▶ [Assigned task]:
From the entries below, copy every line that has the word "thumbnail".

▶ [Exercise input]:
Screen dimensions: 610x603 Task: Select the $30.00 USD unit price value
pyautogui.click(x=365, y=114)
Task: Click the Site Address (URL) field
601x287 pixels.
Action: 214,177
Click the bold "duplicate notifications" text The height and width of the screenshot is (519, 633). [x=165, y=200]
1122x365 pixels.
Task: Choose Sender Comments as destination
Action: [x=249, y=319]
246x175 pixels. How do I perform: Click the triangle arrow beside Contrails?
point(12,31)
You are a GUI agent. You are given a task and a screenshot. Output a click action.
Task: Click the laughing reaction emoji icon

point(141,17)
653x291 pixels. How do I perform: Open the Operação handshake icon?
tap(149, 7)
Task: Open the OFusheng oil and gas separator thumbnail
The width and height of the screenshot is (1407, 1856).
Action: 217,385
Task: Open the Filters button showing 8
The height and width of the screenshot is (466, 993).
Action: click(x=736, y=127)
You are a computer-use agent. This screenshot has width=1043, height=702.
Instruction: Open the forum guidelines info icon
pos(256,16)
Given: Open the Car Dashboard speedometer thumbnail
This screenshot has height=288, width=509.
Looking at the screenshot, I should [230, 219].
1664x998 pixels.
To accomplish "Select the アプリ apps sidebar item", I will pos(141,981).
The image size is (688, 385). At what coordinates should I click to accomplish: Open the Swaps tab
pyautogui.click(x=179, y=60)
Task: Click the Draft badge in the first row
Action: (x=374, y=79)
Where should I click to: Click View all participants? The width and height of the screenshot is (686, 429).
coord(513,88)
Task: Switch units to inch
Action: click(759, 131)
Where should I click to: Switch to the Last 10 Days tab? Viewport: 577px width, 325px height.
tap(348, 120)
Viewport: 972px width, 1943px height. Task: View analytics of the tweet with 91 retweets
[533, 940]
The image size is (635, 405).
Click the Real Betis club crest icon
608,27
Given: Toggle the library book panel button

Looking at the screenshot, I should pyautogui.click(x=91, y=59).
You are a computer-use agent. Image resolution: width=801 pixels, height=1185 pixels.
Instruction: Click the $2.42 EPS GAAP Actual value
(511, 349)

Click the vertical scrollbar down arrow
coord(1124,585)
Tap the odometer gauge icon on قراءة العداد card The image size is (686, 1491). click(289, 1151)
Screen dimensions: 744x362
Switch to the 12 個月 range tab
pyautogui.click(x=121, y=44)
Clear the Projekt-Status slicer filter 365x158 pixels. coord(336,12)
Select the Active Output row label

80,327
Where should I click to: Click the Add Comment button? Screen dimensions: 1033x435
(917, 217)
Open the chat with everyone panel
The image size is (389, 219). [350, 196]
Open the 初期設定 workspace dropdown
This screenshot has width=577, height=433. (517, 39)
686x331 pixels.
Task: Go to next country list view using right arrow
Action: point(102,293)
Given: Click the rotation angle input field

▶ [Answer space]:
Task: Open the OFusheng oil and gas separator thumbnail
Given: Open the Car Dashboard speedometer thumbnail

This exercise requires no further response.